Inflammation elevates risk of cardiac death in rheumatoid arthritis patients

Mayo Clinic epidemiologists have found that the systemic inflammation characterizing rheumatoid arthritis may be to blame for the increased risk of cardiovascular death in patients with the disease.


“We believe that inflammation is a strong risk factor for cardiovascular disease among rheumatoid arthritis patients,” says Hilal Maradit Kremers, M.D., lead study investigator and research associate in the Mayo Clinic Department of Health Sciences Research.

Rheumatoid arthritis patients have a significantly increased risk of dying of a heart condition if they have swelling in the large joints, rheumatoid vasculitis (inflammation of the blood vessels), rheumatoid lung disease or a high erythrocyte sedimentation rate (a blood test commonly known as ESR that measures level of inflammation in the body), report the investigators in the March issue of Arthritis & Rheumatism (http://www.rheumatology.org/publications/ar).

“Our previous research showed that rheumatoid arthritis patients have a higher risk of early death than others and that these deaths are mostly due to cardiovascular disease,” says Sherine Gabriel, M.D., the study’s senior author and Mayo Clinic rheumatologist, epidemiologist and chair of the Department of Health Sciences Research. “We suspect that systemic inflammation promotes this risk. Our findings support this hypothesis.”

The exact means by which the inflammation in rheumatoid arthritis can lead to heart disease is unclear, say the Mayo Clinic investigators, who indicate this is currently under study.

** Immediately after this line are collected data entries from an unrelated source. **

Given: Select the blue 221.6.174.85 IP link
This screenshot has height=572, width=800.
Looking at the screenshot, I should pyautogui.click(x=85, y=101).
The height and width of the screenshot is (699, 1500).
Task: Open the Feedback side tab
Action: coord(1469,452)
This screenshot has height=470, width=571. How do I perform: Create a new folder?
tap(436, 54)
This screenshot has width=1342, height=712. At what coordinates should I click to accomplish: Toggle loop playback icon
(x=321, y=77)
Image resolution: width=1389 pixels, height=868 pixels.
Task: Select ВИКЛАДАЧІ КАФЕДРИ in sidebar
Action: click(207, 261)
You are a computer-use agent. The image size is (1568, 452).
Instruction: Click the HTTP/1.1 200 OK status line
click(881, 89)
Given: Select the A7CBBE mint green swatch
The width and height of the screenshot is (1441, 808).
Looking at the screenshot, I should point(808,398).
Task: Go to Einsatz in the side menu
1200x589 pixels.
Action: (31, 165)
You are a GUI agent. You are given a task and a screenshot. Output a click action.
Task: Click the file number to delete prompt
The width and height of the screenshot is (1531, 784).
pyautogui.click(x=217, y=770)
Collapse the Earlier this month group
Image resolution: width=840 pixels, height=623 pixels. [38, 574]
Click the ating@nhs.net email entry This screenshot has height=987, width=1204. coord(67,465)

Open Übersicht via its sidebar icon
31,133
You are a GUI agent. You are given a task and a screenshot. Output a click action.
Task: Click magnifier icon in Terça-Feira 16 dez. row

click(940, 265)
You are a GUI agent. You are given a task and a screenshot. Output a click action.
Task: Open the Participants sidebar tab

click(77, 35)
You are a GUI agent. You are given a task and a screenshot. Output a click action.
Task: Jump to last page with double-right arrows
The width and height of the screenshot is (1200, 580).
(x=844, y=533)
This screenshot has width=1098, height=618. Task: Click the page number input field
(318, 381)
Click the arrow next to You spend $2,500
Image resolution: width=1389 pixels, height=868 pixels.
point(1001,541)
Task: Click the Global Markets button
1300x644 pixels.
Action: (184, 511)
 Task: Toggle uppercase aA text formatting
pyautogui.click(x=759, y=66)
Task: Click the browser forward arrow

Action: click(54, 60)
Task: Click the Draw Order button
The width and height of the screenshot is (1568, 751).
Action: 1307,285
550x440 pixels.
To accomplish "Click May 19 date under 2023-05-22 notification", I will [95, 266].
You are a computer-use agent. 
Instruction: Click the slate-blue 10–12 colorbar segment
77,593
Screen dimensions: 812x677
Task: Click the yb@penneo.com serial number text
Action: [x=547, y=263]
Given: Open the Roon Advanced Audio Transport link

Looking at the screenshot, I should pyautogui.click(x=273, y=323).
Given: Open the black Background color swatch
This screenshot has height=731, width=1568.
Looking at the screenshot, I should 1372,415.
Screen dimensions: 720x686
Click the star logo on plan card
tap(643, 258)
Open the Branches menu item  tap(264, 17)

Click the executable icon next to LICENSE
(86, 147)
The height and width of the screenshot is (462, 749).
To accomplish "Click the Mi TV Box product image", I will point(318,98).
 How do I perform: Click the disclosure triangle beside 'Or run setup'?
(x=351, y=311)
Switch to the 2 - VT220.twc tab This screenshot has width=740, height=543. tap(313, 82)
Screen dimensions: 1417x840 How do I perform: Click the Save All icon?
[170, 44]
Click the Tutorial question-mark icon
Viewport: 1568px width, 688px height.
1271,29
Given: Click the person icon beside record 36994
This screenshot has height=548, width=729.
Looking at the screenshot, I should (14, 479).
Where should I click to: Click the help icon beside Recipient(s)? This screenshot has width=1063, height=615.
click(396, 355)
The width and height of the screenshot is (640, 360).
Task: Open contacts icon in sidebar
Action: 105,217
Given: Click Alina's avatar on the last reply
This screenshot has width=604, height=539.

The investigators hypothesize that if the degree of a rheumatoid arthritis patient’s inflammation can be closely monitored and kept under strict control, the risk of death by heart condition may decrease. This hypothesis is also the subject of ongoing research.

The study was conducted using the resources of the Rochester Epidemiology Project (http://mayoresearch.mayo.edu/mayo/research/rep). The Mayo Clinic researchers followed a group of 603 Rochester residents diagnosed with rheumatoid arthritis between Jan. 1, 1955 and Jan. 1, 1995. The researchers collected detailed information about all study subjects’ cardiac events and their cardiovascular risk factors, such as diabetes, blood pressure, cholesterol, body mass index and smoking. They also collected information on indicators of systemic inflammation and rheumatoid arthritis disease severity, such as rheumatoid factor positivity, ESR, joint swelling, radiographic changes, rheumatoid arthritis nodules, rheumatoid arthritis complications, rheumatoid arthritis treatments and disease duration. In addition, the researchers collected information on comorbitities, the presence of additional diseases. All patients were followed until death, migration from Rochester or Jan. 1, 2001.